Robin Whitfield

Personal information
- Born: 26 November 1943 Widnes, England
- Died: 20 July 2025 (aged 81)

Playing information
Club
| Years | Team | Pld | T | G | FG | P |
| 1962–69 | Widnes | 116 | 20 | 209 | 0 | 478 |
| 1969–70 | Barrow | 45 | 5 | 29 | 0 | 73 |
| 1970–74 | Huyton |  |  |  |  |  |
|  | Total | 161 | 25 | 238 | 0 | 551 |

Refereeing information
| Years | Competition |  |  |  |  | Apps |
| 1980–94 | Rugby Football League Championship |  |  |  |  |  |
| 1985–86 | New South Wales Rugby League |  |  |  |  |  |
| 1982–92 | Internationals |  |  |  |  |  |
- Source:
- Relatives: Colin Whitfield (brother) Eric Prescott (cousin)

= Robin Whitfield =

English rugby league referee (1943–2025)

Robin Whitfield (26 November 1943 – 20 July 2025) was an English rugby league player and referee. As a player, he was a fullback for his hometown club Widnes, and later went on to play for Barrow and Huyton. After finishing his playing career, he became a referee, officiating his first professional game in 1980. He took charge of three Challenge Cup finals, and regularly refereed international matches throughout the 1980s.

== Biography ==
Whitfield was born in Widnes, Cheshire on 26 November 1943. He began playing rugby league as a fullback for his hometown club, Widnes. A prolific goal-kicker, he kicked 11 goals in a match in 1965, a club record which stood for over 30 years. He moved to Barrow in August 1969, where he made 45 appearances before transferring to Huyton a year later.
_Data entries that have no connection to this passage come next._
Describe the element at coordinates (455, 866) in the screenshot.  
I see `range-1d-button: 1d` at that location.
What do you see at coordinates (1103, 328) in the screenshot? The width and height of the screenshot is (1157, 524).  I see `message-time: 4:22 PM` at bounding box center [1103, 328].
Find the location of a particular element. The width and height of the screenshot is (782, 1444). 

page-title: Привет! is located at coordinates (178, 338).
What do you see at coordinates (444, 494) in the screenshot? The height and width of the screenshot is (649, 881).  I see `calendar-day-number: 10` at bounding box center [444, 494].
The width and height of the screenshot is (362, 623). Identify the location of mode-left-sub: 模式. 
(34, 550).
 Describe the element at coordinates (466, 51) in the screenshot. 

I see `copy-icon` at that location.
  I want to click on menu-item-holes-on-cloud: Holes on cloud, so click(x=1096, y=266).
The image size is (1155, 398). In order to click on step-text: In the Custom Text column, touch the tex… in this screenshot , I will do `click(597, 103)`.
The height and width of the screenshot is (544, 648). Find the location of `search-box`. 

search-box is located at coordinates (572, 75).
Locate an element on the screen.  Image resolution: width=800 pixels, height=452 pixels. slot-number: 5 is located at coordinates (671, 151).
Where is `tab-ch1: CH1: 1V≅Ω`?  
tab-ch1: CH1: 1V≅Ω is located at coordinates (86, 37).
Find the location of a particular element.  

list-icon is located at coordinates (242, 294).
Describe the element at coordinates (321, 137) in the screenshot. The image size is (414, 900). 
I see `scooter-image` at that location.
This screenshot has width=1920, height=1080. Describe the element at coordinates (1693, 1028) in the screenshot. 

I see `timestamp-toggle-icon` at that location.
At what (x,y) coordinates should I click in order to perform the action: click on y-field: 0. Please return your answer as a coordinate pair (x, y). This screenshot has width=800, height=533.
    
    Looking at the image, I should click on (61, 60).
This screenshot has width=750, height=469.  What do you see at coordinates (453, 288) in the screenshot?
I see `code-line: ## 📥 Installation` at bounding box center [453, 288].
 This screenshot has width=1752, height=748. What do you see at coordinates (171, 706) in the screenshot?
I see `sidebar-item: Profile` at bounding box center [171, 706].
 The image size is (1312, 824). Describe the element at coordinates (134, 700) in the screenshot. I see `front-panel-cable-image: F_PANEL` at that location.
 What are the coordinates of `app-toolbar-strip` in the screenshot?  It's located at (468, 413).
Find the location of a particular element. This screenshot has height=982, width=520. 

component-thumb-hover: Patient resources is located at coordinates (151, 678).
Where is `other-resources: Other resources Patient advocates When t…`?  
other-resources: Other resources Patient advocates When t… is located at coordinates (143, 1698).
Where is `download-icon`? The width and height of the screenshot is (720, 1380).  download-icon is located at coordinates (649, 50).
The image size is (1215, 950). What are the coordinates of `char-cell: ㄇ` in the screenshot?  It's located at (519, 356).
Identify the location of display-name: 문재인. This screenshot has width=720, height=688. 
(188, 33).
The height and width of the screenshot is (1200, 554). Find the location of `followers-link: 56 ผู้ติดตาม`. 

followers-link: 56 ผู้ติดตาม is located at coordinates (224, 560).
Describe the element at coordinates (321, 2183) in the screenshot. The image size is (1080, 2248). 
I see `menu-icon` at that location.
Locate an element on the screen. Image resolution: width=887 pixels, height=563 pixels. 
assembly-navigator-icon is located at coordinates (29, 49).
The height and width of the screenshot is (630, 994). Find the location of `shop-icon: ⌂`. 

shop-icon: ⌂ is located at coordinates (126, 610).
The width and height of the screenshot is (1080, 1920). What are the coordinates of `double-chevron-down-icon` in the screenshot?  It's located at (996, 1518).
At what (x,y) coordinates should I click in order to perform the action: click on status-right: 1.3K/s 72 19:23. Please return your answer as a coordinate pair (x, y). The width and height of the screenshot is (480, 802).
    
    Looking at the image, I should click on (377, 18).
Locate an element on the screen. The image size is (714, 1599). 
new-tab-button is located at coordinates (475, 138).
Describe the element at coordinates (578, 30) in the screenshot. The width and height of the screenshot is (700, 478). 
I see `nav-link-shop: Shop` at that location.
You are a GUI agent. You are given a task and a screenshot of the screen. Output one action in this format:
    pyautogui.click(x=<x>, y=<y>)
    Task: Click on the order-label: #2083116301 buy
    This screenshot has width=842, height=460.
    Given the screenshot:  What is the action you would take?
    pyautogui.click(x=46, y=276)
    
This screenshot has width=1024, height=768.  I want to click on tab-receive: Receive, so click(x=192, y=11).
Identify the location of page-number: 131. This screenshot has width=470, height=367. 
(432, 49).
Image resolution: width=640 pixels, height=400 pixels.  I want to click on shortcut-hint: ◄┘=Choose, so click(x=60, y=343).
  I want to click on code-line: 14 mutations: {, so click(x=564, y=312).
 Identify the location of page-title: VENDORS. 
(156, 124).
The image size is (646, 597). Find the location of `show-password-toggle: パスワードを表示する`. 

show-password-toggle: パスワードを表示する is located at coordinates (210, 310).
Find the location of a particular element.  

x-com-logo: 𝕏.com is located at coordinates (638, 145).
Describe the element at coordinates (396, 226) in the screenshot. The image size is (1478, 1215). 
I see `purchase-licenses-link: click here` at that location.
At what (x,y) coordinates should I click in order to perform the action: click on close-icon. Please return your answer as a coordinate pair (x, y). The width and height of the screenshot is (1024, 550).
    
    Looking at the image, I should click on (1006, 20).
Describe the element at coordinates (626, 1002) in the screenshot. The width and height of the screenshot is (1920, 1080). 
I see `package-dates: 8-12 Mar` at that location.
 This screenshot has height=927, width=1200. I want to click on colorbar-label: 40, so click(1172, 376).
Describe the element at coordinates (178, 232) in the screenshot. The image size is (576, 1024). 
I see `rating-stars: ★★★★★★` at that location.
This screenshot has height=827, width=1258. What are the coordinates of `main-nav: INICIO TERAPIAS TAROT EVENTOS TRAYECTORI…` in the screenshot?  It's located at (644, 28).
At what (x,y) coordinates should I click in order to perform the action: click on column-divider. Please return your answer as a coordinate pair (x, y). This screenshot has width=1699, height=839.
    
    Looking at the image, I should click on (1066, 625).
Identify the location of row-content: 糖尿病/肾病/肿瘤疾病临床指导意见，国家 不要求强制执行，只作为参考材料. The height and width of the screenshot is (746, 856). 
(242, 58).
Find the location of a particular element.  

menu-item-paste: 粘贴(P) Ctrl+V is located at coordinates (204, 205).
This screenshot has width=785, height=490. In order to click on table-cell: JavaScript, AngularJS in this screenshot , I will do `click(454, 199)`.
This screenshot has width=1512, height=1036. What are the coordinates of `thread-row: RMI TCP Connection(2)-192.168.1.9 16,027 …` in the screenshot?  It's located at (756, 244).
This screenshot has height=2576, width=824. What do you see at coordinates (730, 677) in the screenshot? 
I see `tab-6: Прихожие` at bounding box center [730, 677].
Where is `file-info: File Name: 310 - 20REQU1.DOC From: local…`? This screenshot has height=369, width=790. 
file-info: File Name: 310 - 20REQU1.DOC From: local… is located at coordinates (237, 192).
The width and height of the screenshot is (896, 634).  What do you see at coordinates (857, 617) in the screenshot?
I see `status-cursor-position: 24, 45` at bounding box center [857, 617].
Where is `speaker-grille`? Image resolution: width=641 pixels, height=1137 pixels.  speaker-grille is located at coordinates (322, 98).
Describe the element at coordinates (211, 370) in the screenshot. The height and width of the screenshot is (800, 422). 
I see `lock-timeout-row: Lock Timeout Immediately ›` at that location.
He eventually ended his playing career due to a poor disciplinary record and turned to refereeing. He was added to the Rugby Football League's Grade One referee's list during the 1980–81 season. He went on to officiate three Challenge Cup finals (in 1983, 1986 and 1992). He also took charge of the third game in the 1983 State of Origin series.

Throughout his career, he refereed over 400 games, both domestically and internationally, before retiring in 1994.

Whitfield died after suffering from Alzheimer's disease on 20 July 2025, at the age of 81.

==Personal life==
Whitfield was the elder brother of Colin Whitfield, who played rugby league for Wigan and Salford.